### Written request
Rewrite all the records with "Image resolution" changed to "Screen resolution" everywhere it occurs, keeping everything else the same.

### Dataset extract
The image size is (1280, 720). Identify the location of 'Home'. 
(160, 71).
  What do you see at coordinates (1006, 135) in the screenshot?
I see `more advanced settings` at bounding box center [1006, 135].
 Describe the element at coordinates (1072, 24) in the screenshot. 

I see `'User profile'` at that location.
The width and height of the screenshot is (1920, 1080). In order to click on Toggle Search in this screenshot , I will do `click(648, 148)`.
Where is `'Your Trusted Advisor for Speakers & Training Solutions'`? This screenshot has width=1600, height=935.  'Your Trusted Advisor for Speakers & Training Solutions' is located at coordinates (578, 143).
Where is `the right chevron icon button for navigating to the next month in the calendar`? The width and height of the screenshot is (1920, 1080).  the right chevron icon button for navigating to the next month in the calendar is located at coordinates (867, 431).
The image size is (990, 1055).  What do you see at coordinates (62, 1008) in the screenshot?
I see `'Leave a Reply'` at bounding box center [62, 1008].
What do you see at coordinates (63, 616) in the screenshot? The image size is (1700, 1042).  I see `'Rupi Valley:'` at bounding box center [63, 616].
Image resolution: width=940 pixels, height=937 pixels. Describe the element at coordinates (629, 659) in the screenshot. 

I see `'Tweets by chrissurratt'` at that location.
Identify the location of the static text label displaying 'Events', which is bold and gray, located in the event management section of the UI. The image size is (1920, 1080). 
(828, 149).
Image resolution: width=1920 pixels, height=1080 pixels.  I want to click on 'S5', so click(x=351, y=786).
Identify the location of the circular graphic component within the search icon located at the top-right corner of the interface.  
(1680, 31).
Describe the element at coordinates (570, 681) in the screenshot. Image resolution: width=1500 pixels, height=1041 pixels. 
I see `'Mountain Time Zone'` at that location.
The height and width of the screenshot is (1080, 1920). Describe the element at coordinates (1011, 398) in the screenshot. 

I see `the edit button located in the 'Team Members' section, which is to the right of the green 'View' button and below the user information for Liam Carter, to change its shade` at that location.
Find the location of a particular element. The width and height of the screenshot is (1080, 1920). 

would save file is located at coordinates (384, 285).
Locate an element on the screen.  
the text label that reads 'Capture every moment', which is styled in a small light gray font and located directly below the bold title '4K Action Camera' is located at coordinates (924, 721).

### Task output
The image size is (1280, 720). Identify the location of 'Home'. 
(160, 71).
  What do you see at coordinates (1006, 135) in the screenshot?
I see `more advanced settings` at bounding box center [1006, 135].
 Describe the element at coordinates (1072, 24) in the screenshot. 

I see `'User profile'` at that location.
The width and height of the screenshot is (1920, 1080). In order to click on Toggle Search in this screenshot , I will do `click(648, 148)`.
Where is `'Your Trusted Advisor for Speakers & Training Solutions'`? This screenshot has width=1600, height=935.  'Your Trusted Advisor for Speakers & Training Solutions' is located at coordinates (578, 143).
Where is `the right chevron icon button for navigating to the next month in the calendar`? The width and height of the screenshot is (1920, 1080).  the right chevron icon button for navigating to the next month in the calendar is located at coordinates (867, 431).
The image size is (990, 1055).  What do you see at coordinates (62, 1008) in the screenshot?
I see `'Leave a Reply'` at bounding box center [62, 1008].
What do you see at coordinates (63, 616) in the screenshot? The image size is (1700, 1042).  I see `'Rupi Valley:'` at bounding box center [63, 616].
Screen resolution: width=940 pixels, height=937 pixels. Describe the element at coordinates (629, 659) in the screenshot. 

I see `'Tweets by chrissurratt'` at that location.
Identify the location of the static text label displaying 'Events', which is bold and gray, located in the event management section of the UI. The image size is (1920, 1080). 
(828, 149).
Screen resolution: width=1920 pixels, height=1080 pixels.  I want to click on 'S5', so click(x=351, y=786).
Identify the location of the circular graphic component within the search icon located at the top-right corner of the interface.  
(1680, 31).
Describe the element at coordinates (570, 681) in the screenshot. Screen resolution: width=1500 pixels, height=1041 pixels. 
I see `'Mountain Time Zone'` at that location.
The height and width of the screenshot is (1080, 1920). Describe the element at coordinates (1011, 398) in the screenshot. 

I see `the edit button located in the 'Team Members' section, which is to the right of the green 'View' button and below the user information for Liam Carter, to change its shade` at that location.
Find the location of a particular element. The width and height of the screenshot is (1080, 1920). 

would save file is located at coordinates (384, 285).
Locate an element on the screen.  
the text label that reads 'Capture every moment', which is styled in a small light gray font and located directly below the bold title '4K Action Camera' is located at coordinates (924, 721).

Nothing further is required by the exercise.